• What needs to be done: Below are some records. Write out exactly their lines from the one with "At what coordinates" through the one with "Disable the Volume series", and leave the pictures behind.

Collected data:
»»

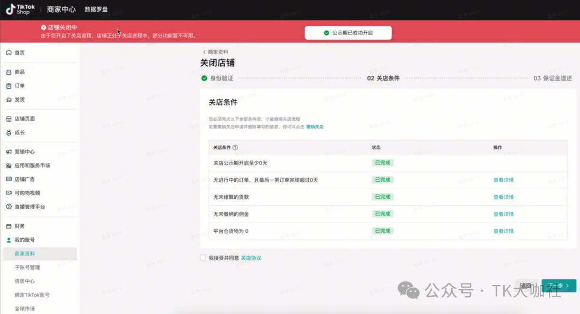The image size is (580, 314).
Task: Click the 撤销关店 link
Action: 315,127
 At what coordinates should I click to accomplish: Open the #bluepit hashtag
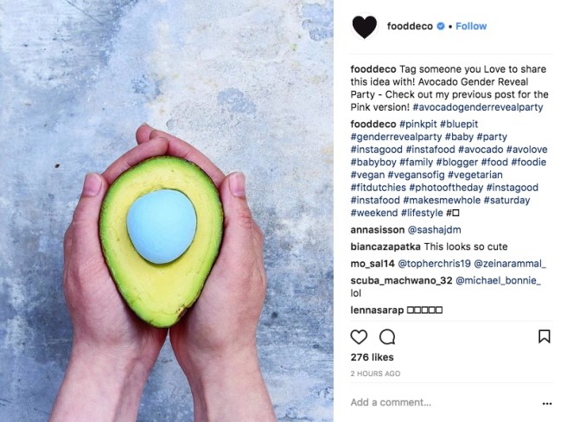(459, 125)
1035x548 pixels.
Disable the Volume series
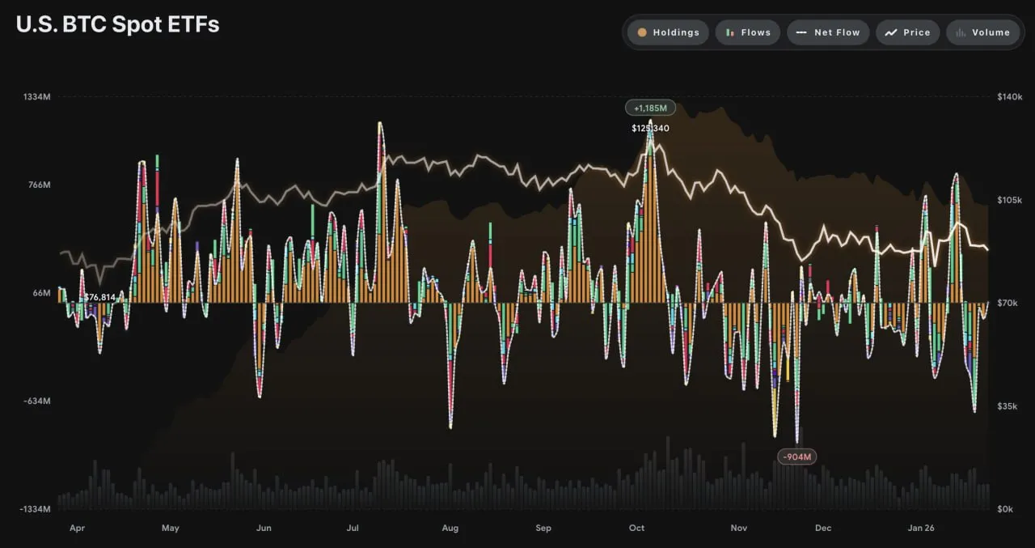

««
»»

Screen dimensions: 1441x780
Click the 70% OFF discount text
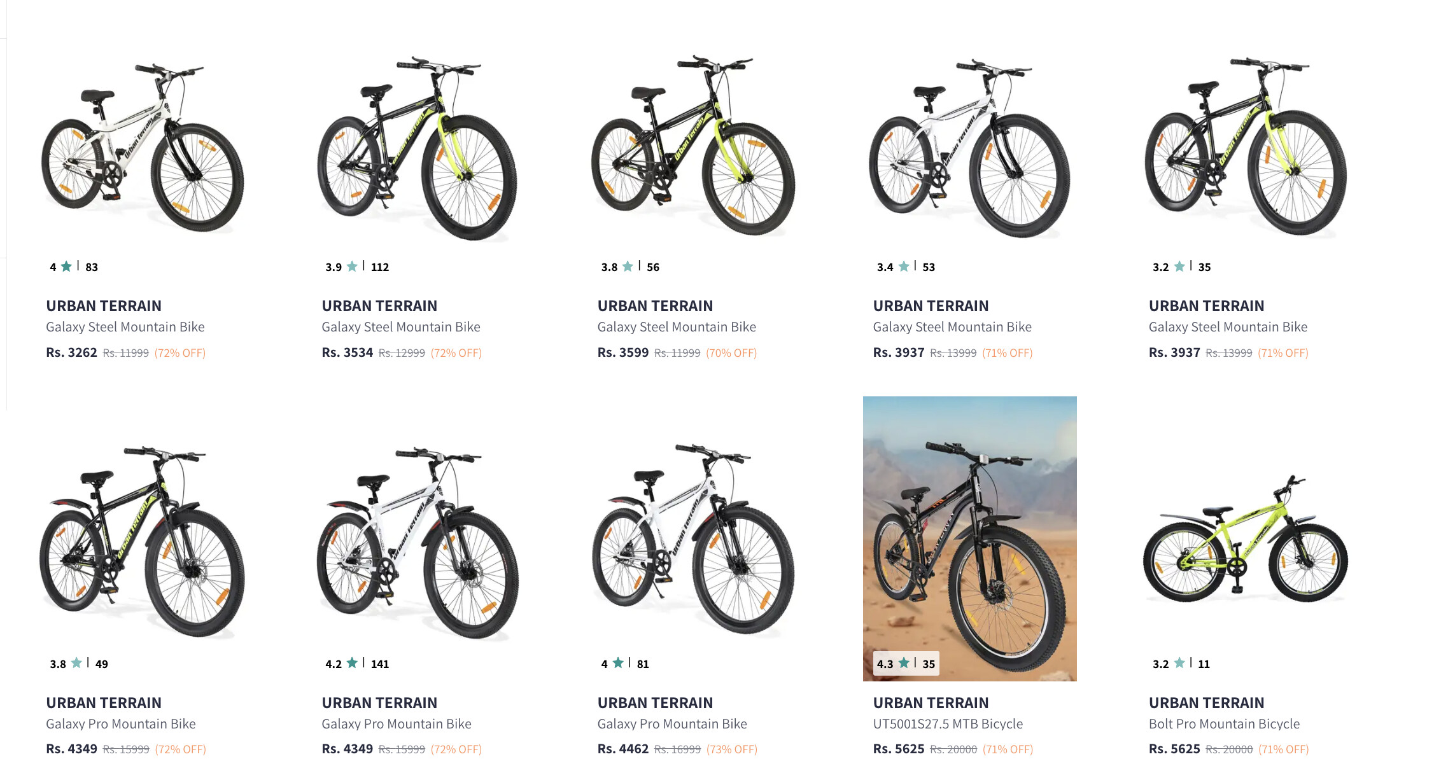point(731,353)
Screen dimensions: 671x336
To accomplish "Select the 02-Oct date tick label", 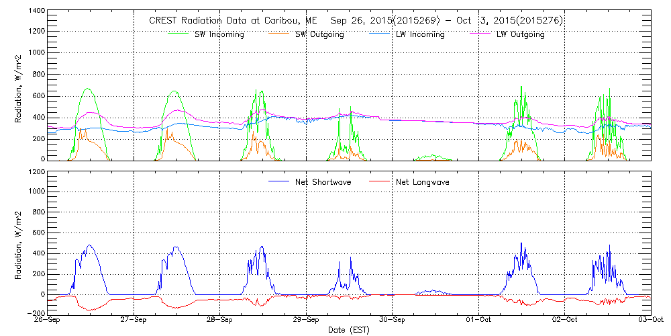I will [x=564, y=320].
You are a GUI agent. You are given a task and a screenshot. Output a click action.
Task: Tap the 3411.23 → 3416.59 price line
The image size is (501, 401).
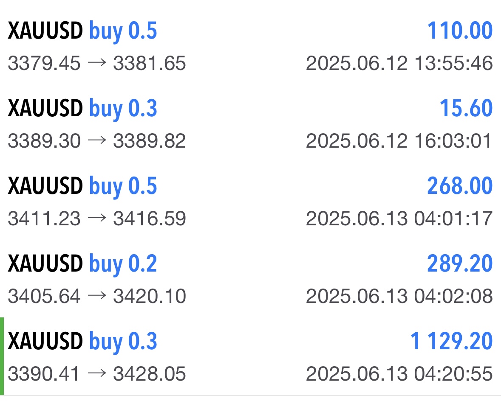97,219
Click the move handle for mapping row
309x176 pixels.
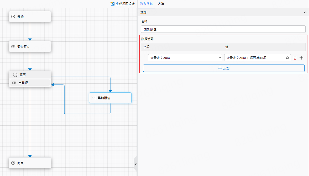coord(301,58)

««

• Solution:
 At what coordinates should I click to accomplish: Open the #bluepit hashtag
(459, 125)
1035x548 pixels.
Disable the Volume series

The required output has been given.